I can't follow your code (which is the R-generated table?). But if the encoding is correct in the Python-generated one, but not the R-generated one, then we need to fix the R code. This shouldn't be too difficult, as it should be possible to assume the same encoding as the Python code uses. (Make a new issue for this and then, I think, close this one.)
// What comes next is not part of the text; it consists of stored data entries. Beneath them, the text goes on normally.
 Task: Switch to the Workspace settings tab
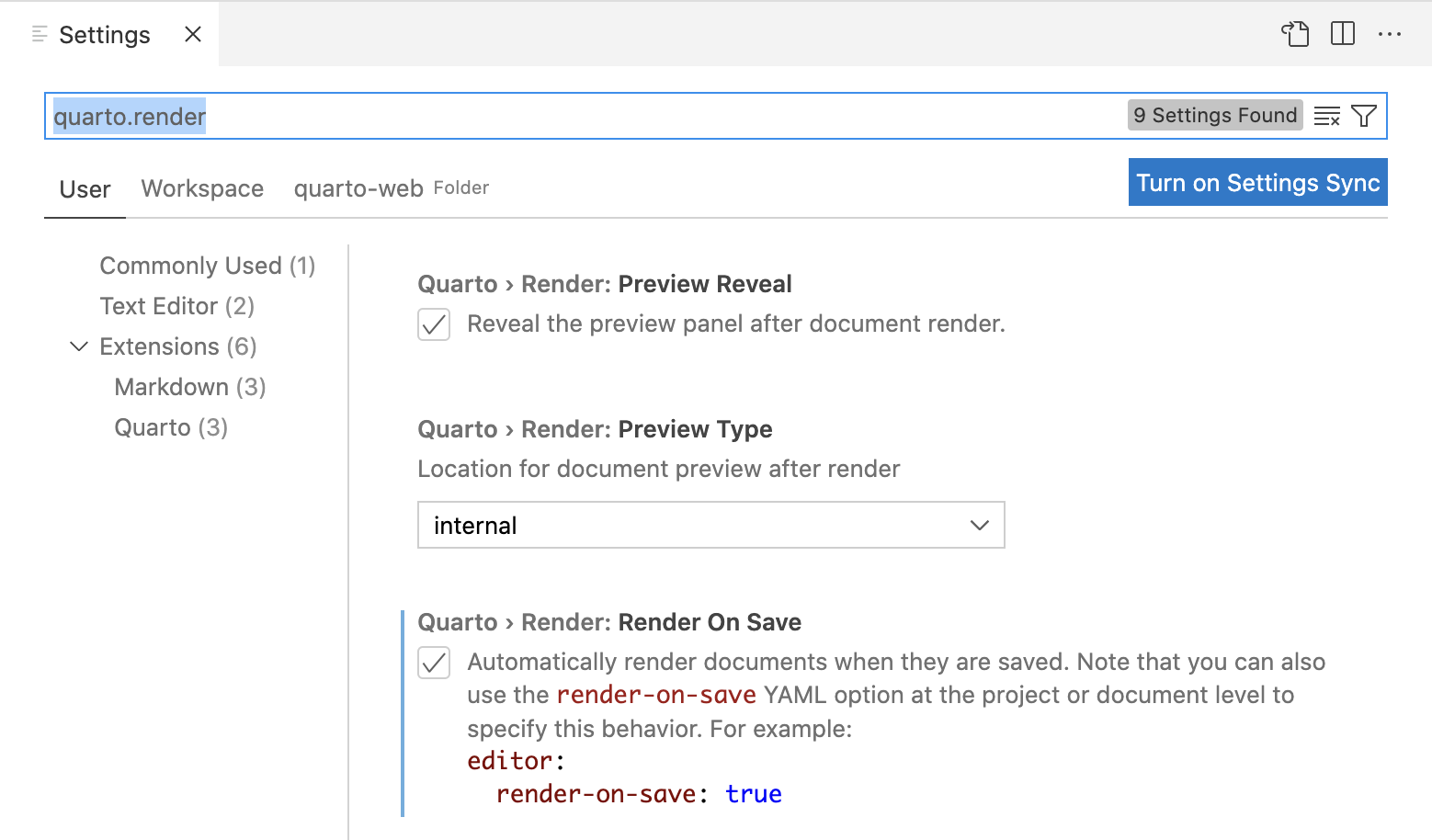pyautogui.click(x=202, y=189)

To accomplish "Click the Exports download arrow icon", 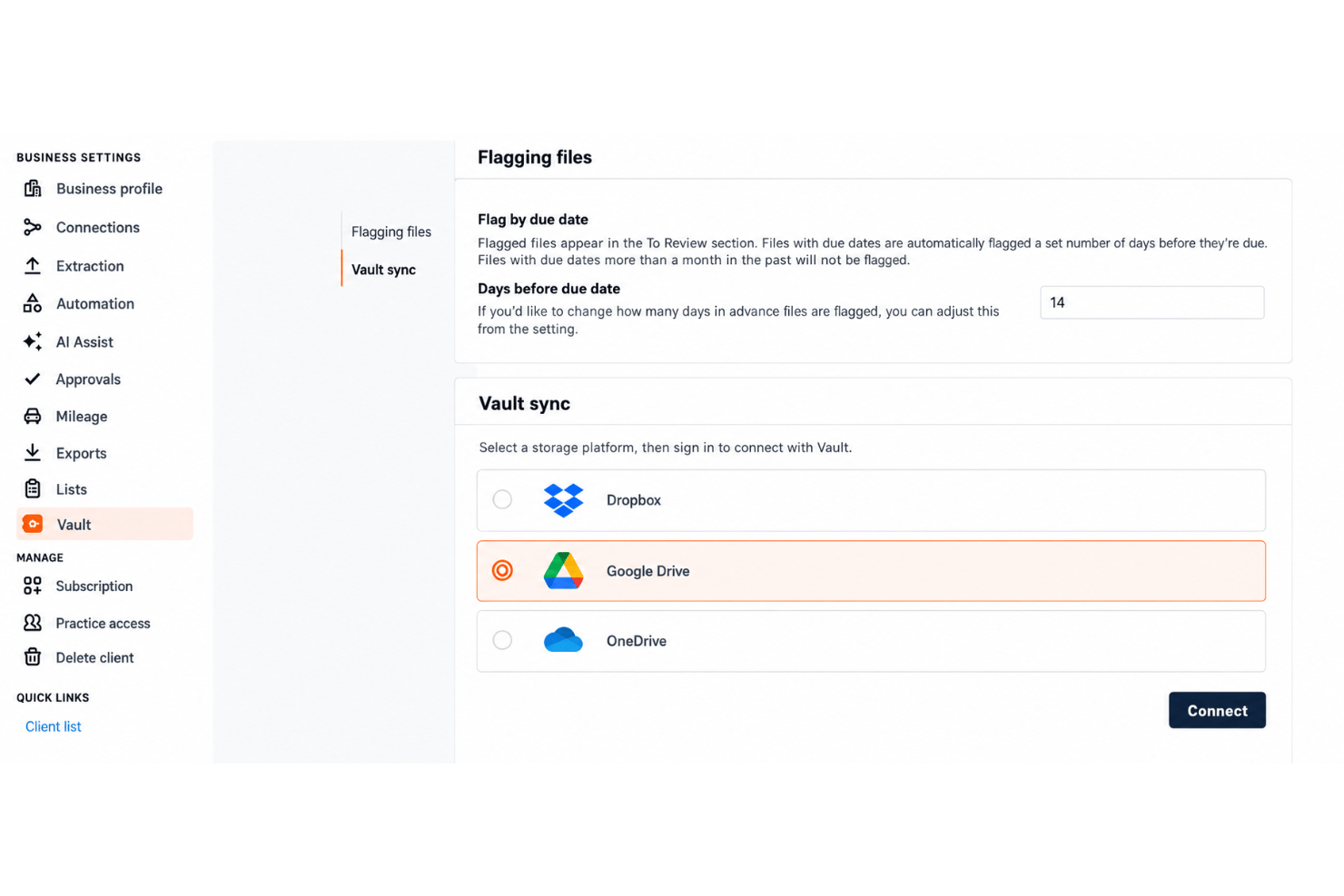I will coord(33,452).
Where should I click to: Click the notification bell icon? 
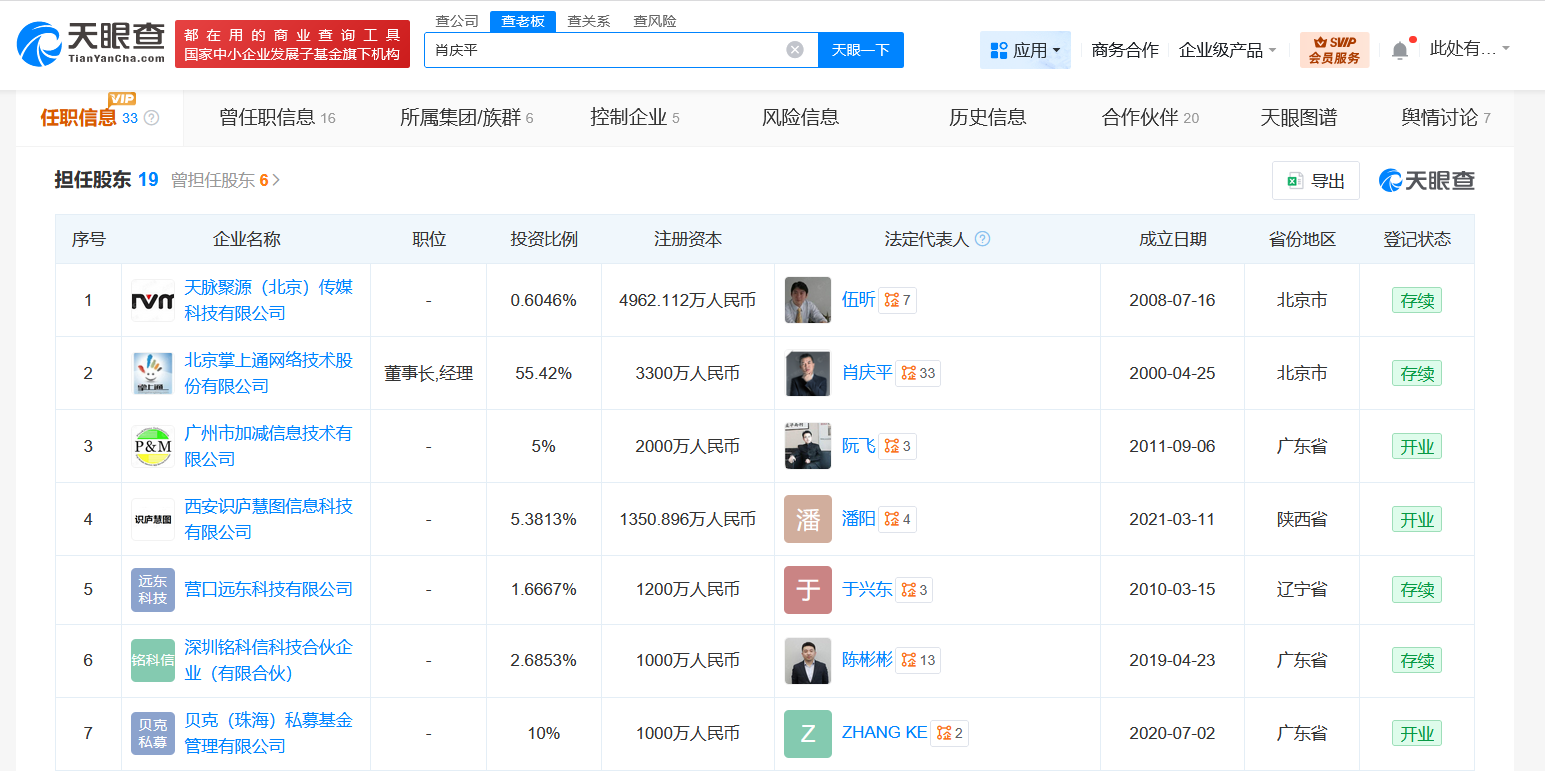[x=1400, y=50]
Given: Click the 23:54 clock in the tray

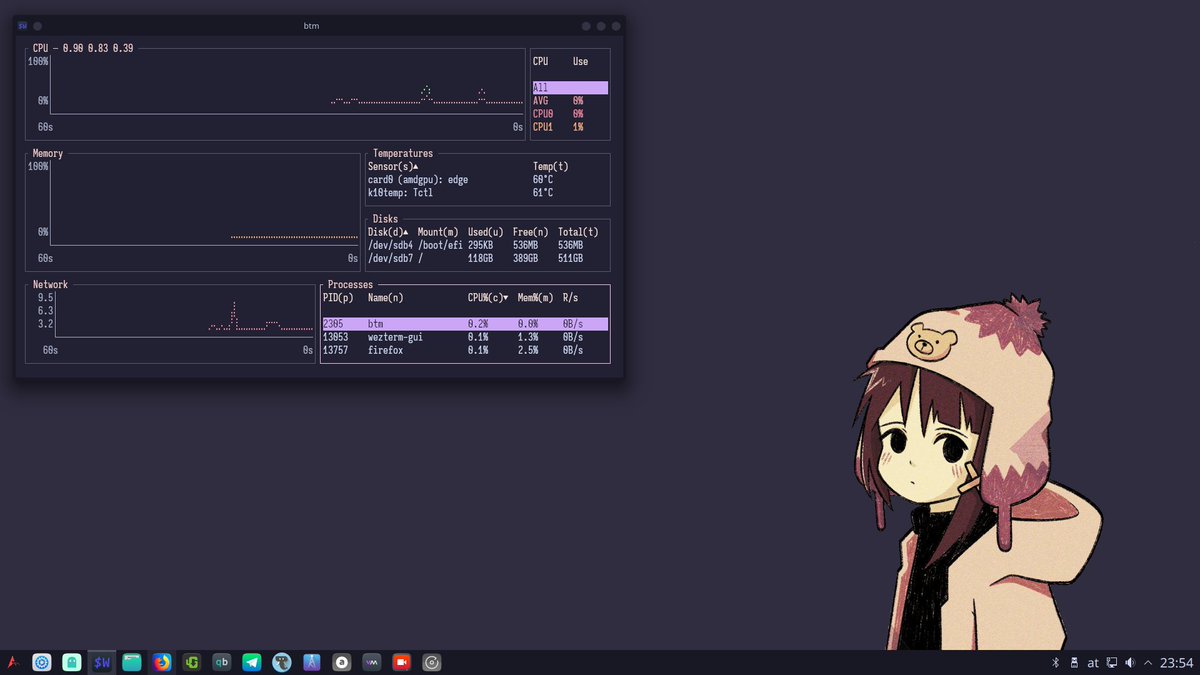Looking at the screenshot, I should coord(1177,661).
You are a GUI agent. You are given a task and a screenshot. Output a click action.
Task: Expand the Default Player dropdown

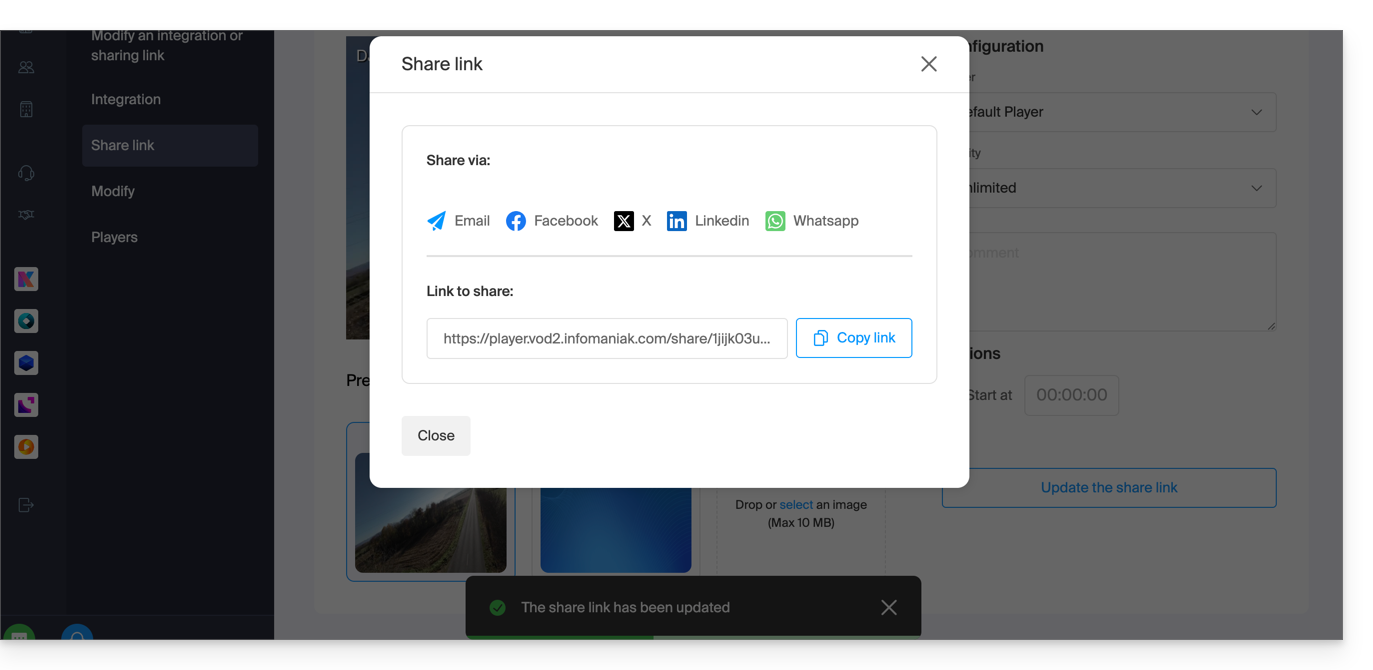pyautogui.click(x=1115, y=112)
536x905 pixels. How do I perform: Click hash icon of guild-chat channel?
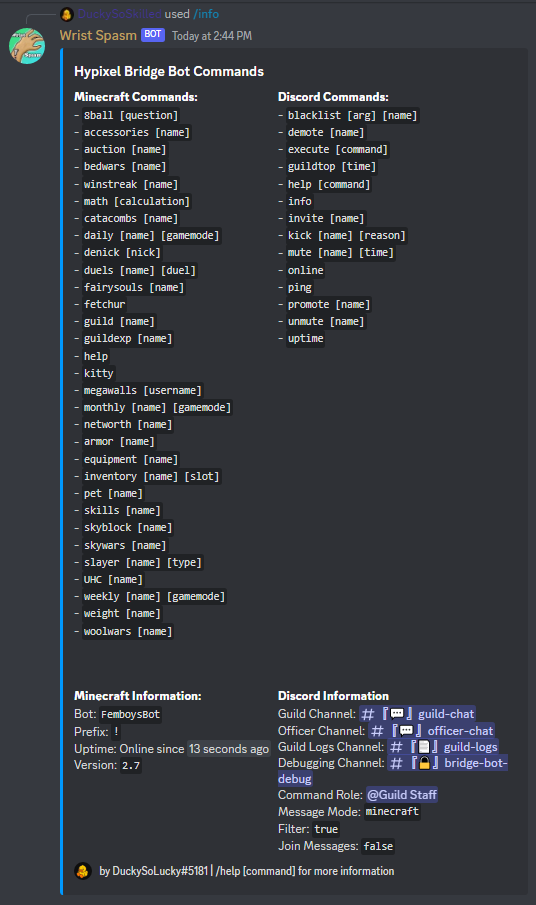click(368, 715)
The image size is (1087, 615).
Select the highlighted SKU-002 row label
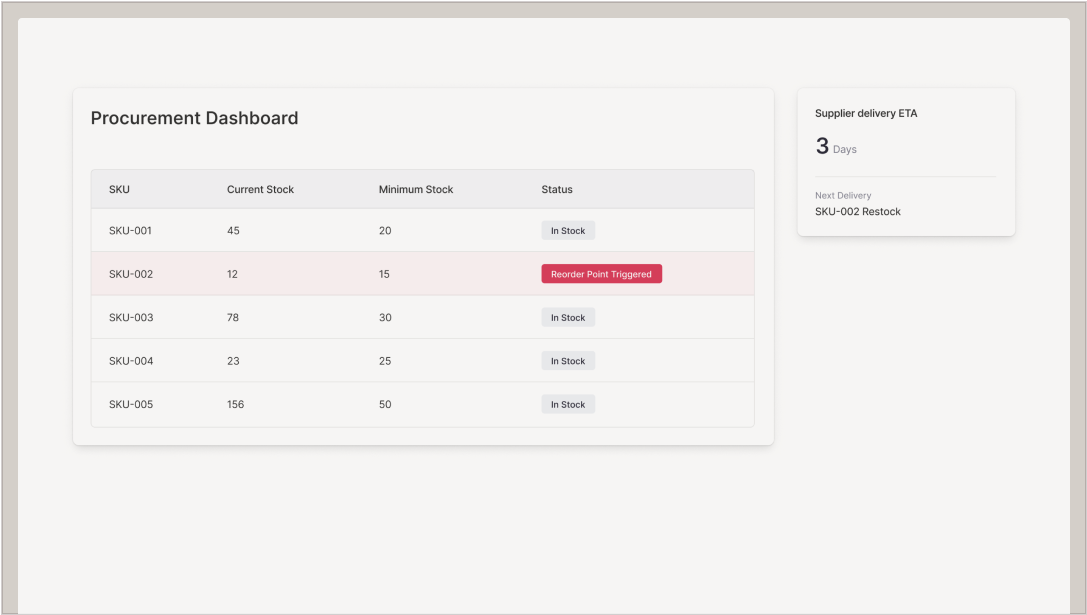click(x=131, y=274)
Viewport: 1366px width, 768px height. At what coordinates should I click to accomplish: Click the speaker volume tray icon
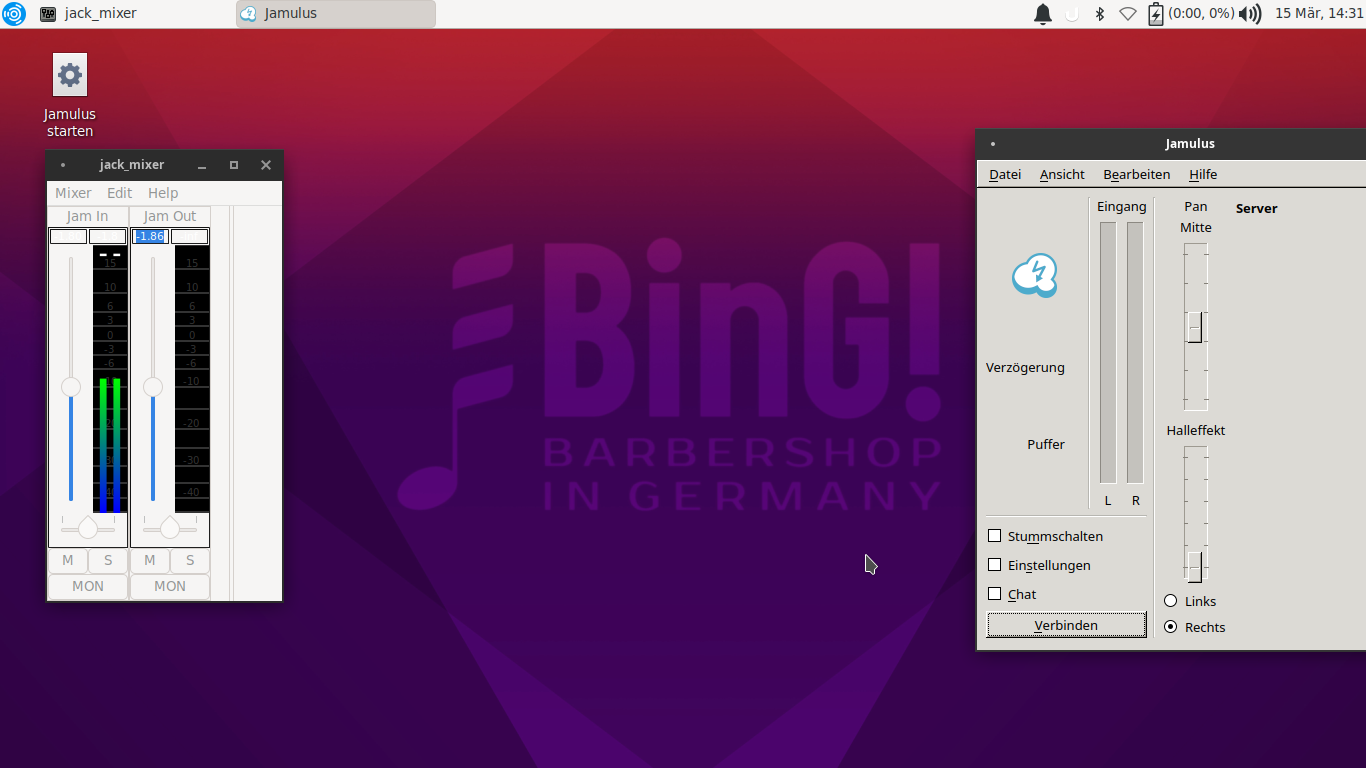[x=1249, y=14]
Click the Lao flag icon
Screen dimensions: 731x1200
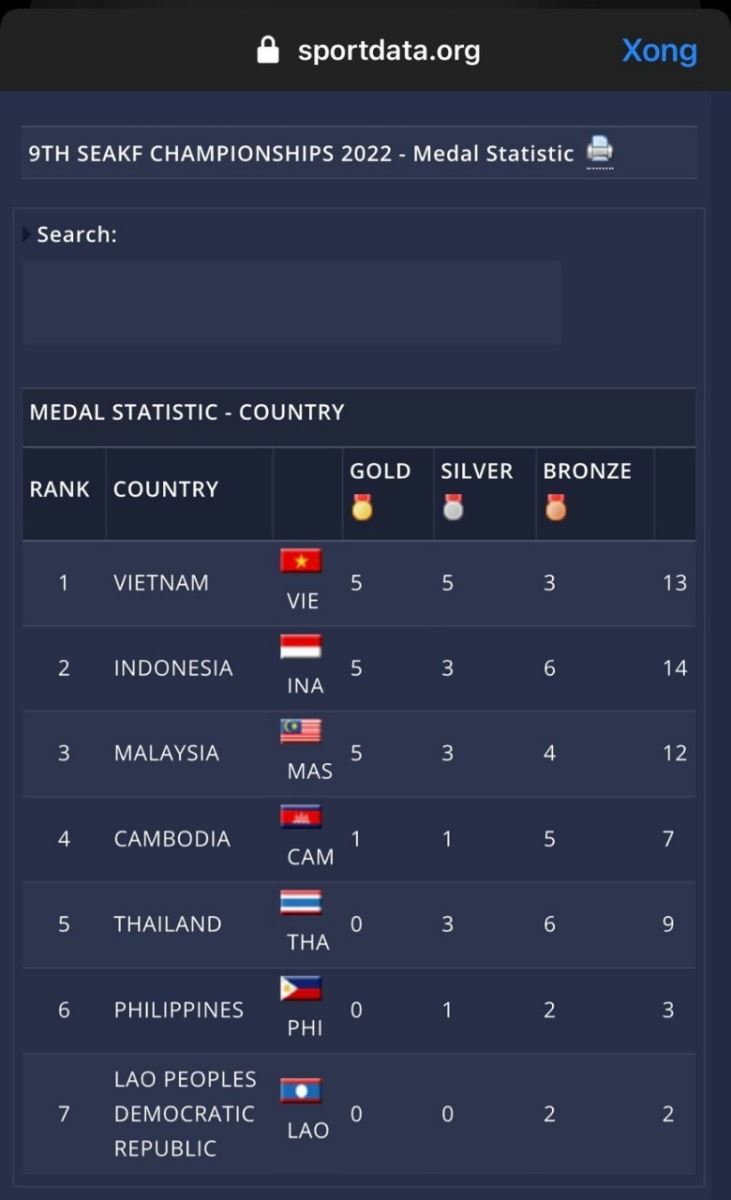[x=301, y=1090]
bdcallen commented 4 years ago

@iangow

> ciks <- parse_text(readLines(url, encoding = 'latin1'))
> ciks$cik <- as.integer(ciks$cik)
> ciks <- ciks[, c('cik', 'company_name')]
> ciks %>% filter(cik ==  1555512)
# A tibble: 2 x 2
      cik company_name                    
    <int> <chr>                           
1 1555512 PRAGMA GESTAO DE PATRIMONIO LTD 
2 1555512 PRAGMA GESTÃO DE PATRIMÔNIO LTDA
> ciks %>% filter(cik == 1538467)
# A tibble: 1 x 2
      cik company_name                                 
    <int> <chr>                                        
1 1538467 EXPLORA INVESTIMENTOS GESTÃO DE RECURSOS LTDA
> ciks %>% anti_join(ciks_table)
Joining, by = c("cik", "company_name")
# A tibble: 0 x 2
# … with 2 variables: cik <int>, company_name <chr>
> ciks_table %>% anti_join(ciks)
Joining, by = c("cik", "company_name")
# A tibble: 0 x 2
# … with 2 variables: cik <dbl>, company_name <chr>

So changing the encoding to 'latin1' fixes the discrepancy. I was trying to get utf-8 to work, but R handles utf-8 conversions really weirdly it seems. Anyway, we have workable solution, so I will do the next trivial steps and close this issue.

iangow commented 4 years ago

So changing the encoding to 'latin1' fixes the discrepancy. I was trying to get utf-8 to work, but R handles utf-8 conversions really weirdly it seems.

You have to use whatever encoding is used in the file you're reading. Once the data are in R (or Python 3 or PostgresSQL [using default settings]), the data will be stored using UTF-8. It is possible that the encoding changes from file to file (e.g., if SEC changes it), but if it's valid text, there's just one encoding per file.